A uniform approach makes sense. The Fourth Amendment is the law throughout the country, binding both federal and state law enforcement. While states are free to interpret their state constitutions or enact laws that impose stronger legal protections than those in the Fourth Amendment, they cannot provide weaker privacy protections. So, once a federal appeals court issues a ruling that requires state and federal law enforcement in one part of the country to use a warrant, it would be inconsistent to permit officers in other parts of the country to use weaker legal process to get those same records. The Fourth Amendment must mean the same thing everywhere and not vary from state to state; inconsistencies reduce legal protections for some people and tempts officers from a more restrictive jurisdiction to see if their counterparts in a less restrictive jurisdiction can get the records for them instead.

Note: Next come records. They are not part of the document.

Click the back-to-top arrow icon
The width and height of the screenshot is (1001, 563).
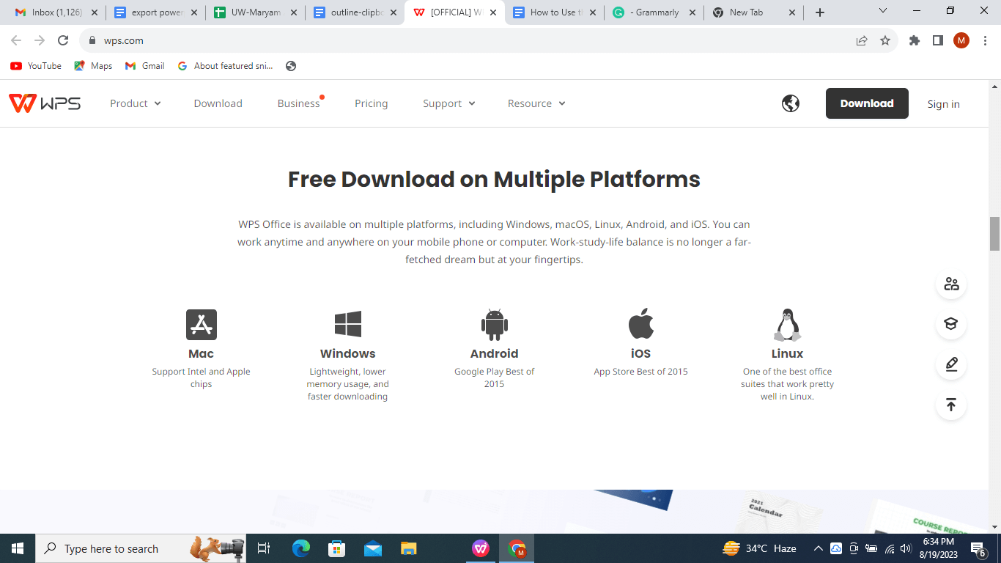pyautogui.click(x=950, y=405)
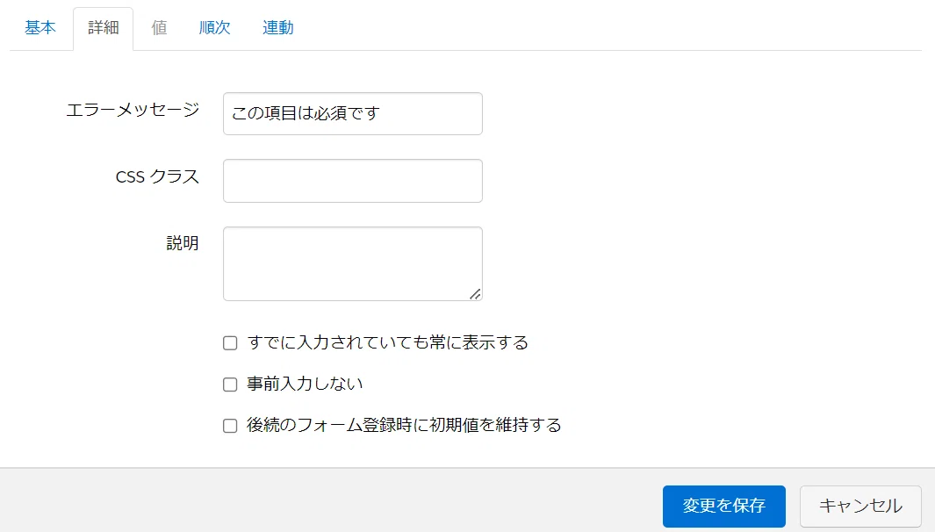Click the すでに入力されていても常に表示する label text

pos(387,342)
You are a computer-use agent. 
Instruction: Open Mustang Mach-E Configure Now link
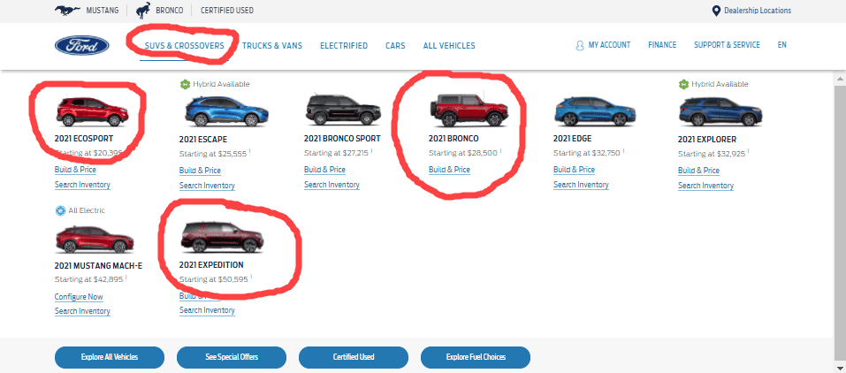pyautogui.click(x=79, y=297)
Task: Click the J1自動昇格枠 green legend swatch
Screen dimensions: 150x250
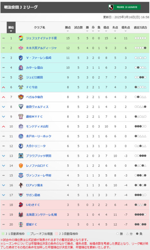Action: click(x=3, y=234)
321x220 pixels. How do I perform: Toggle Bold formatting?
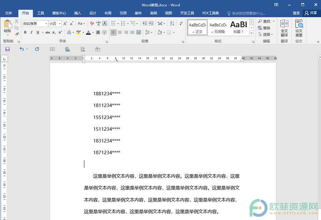(x=25, y=33)
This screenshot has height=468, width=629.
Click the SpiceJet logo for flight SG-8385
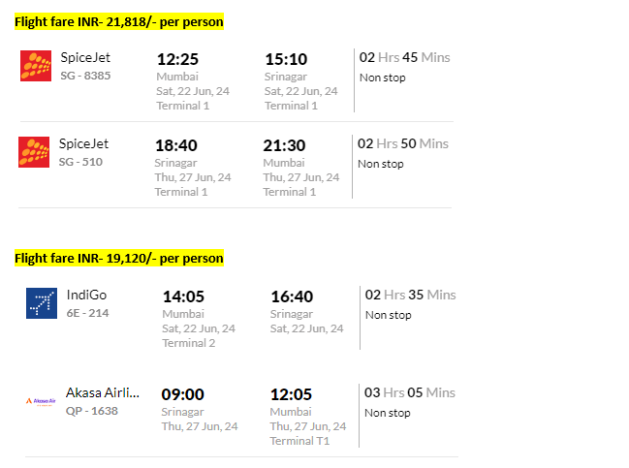[36, 66]
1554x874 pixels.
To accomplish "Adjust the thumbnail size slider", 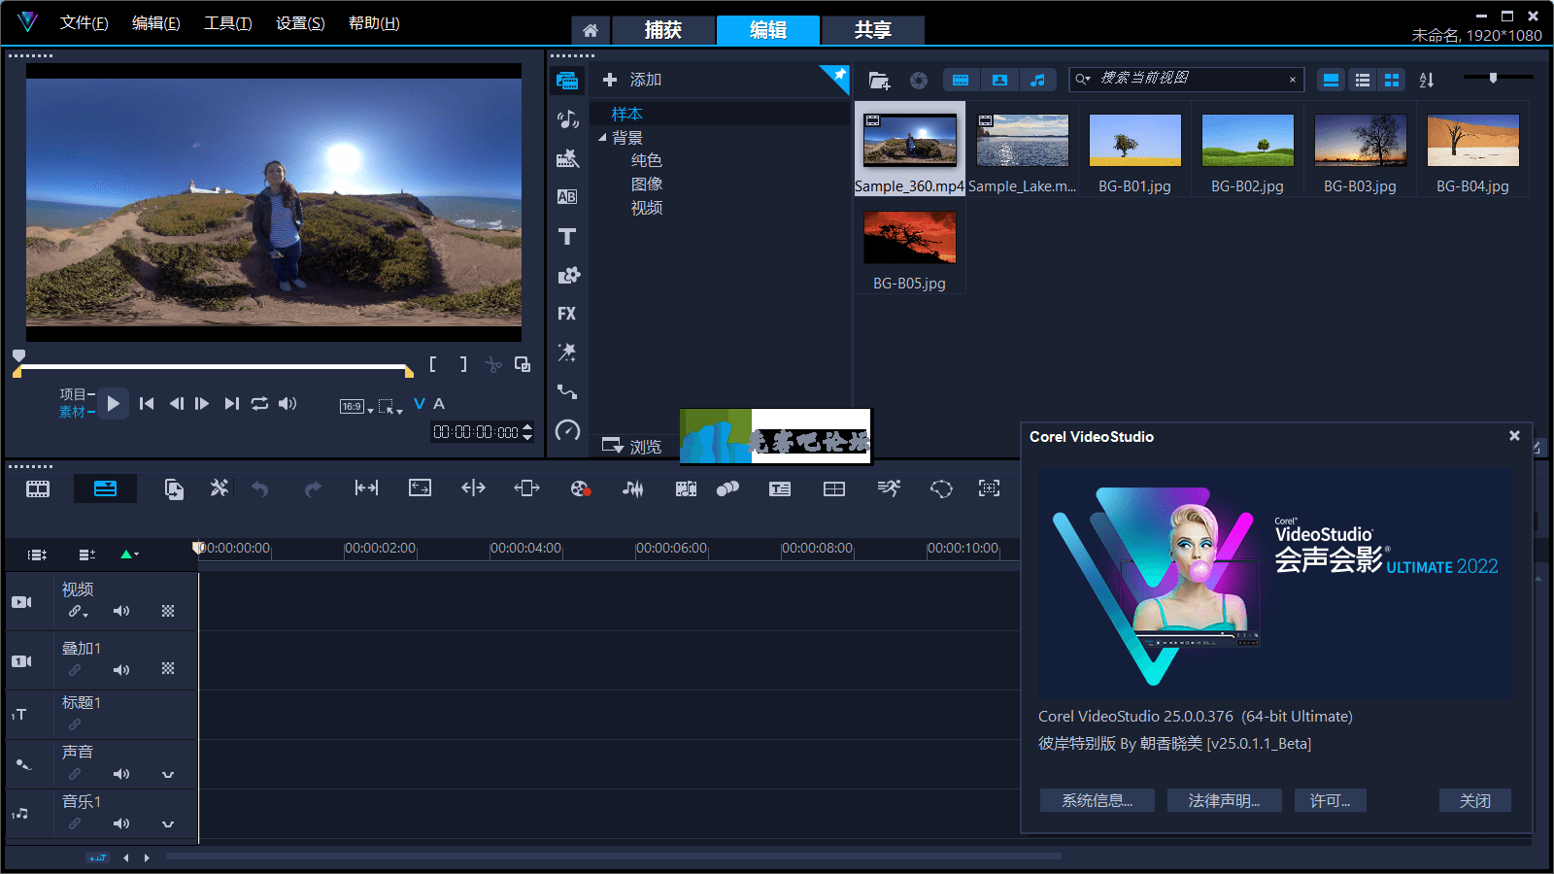I will tap(1493, 78).
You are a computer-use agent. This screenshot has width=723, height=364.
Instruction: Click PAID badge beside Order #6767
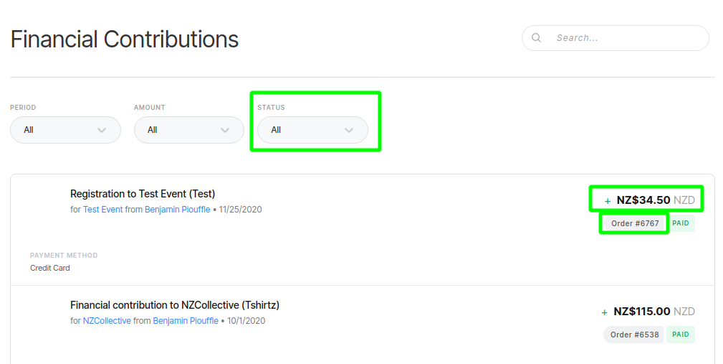(681, 223)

Today there are clear inconsistencies in the application of the Fourth Amendment to cell tracking. While a police officer in Mississippi can claim that she does not need a warrant to obtain cell site records under the Fifth Circuit's decision, her counterpart in the neighboring state of Alabama clearly does under Davis. Instead of waiting for the Supreme Court to resolve this split, right now mobile phone network operators should follow the lead that major communication providers set after Warshak and make Davis the standard nationwide, requiring all law enforcement across the country use a search warrant to obtain cell site location information.
We already know from the telcos themselves that they release a great deal of location information to law enforcement without a warrant. As the number of requests for location information has steadily increased, both AT&T and Verizon have publicly explained they provide cell site information pursuant to an order issued under the Stored Communications Act, which does not require a showing of probable cause. In its first ever transparency report, Verizon noted that 68 percent of the 35,000 demands for cell phone location data in 2013 involved requests through a court order, not a search warrant. After Davis, the telcos' practice of turning over location records in response to a mere "order" must end. Instead, to ensure the Fourth Amendment is applied consistently across the country, the telcos should demand police use a search warrant to obtain any data that can reveal a person's location.
In the long run Davis not only calls into question a whole host of other surveillance programs and practices conducted by the government, but gives the phone companies the same ability email service providers had after Warshak to advance the law and even perhaps get the Department of Justice to change its own internal policies. If the companies truly take their customer's privacy seriously, they'll take the opportunity the Eleventh Circuit has given them and tell police everywhere to come back with a warrant.